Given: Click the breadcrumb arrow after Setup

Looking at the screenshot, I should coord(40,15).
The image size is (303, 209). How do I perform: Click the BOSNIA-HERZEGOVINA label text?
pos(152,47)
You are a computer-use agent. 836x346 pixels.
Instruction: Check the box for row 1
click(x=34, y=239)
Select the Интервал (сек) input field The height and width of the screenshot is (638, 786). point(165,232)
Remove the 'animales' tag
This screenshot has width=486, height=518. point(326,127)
****************
• [TASK DIRECTIONS] Output the line containing "Select the Интервал" and all lines after it to the end of the records, exactly as given.

• [FINISHED EXERCISE]
Select the Интервал (сек) input field The height and width of the screenshot is (638, 786). point(165,232)
Remove the 'animales' tag
This screenshot has width=486, height=518. point(326,127)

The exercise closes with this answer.